Sedangkan kristenisasi menjadi bagian tak terpisahkan dari westernisasi. Tujuan utamanya tidak lain yaitu untuk menghancurkan dunia Islam dari dalam.
Westernisasi pada hakikatnya merupakan perwujudan dari konspirasi Kristen-Zionis-Kolonialis terhadap ummat Islam. Mereka bersatu untuk mencapai tujuan bersama, yaitu membaratkan dunia Islam agar kepribadian Islam yang unik terhapus dari muka bumi ini.
Penyebaran dan kawasan pengaruhnya
Gerakan westernisasi telah mampu merembes hampir di setiap negara di dunia Islam dan negara-negara Timur.
Dengan diam-diam masyarakatnya terseret ke dalam peradaban Barat yang materialistik dan modern. Akibatnya mereka terikat oleh roda peradaban Barat.

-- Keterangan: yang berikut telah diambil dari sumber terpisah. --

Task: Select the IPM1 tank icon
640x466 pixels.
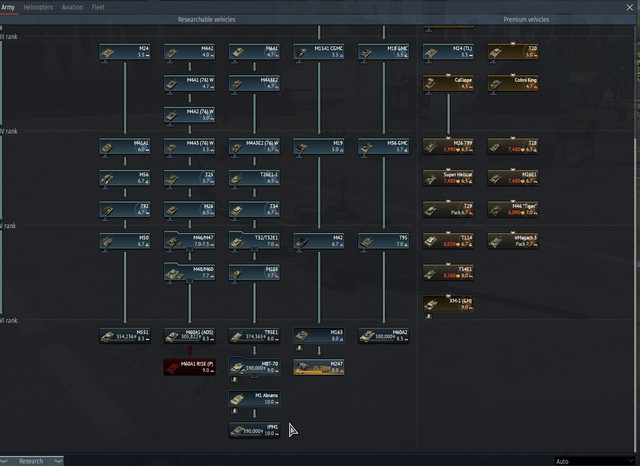Action: (254, 430)
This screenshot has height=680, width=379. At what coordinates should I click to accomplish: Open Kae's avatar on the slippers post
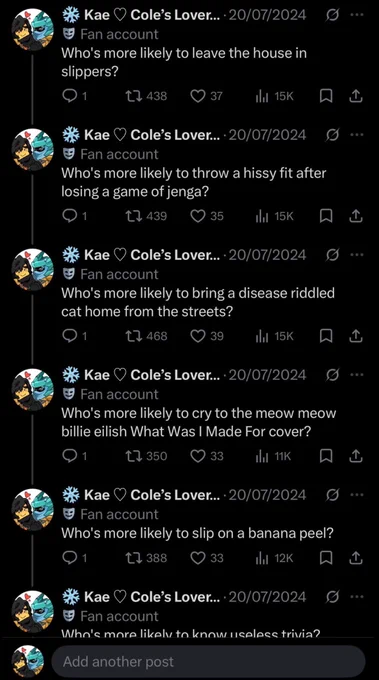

Pengaruh westernisasi ini berbeda-beda antara satu negara dengan negara lain. Hal itu tampak jelas di Mesir, Iraq, Palestina, Suriah, Yordania, Turki, Indonesia dan Marokko.
Gerakan ini merembes ke seluruh dunia Islam. Akibatnya tidak ada satu negeri muslim atau negeri Timur yang tidak dirembesi oleh gerakan ini.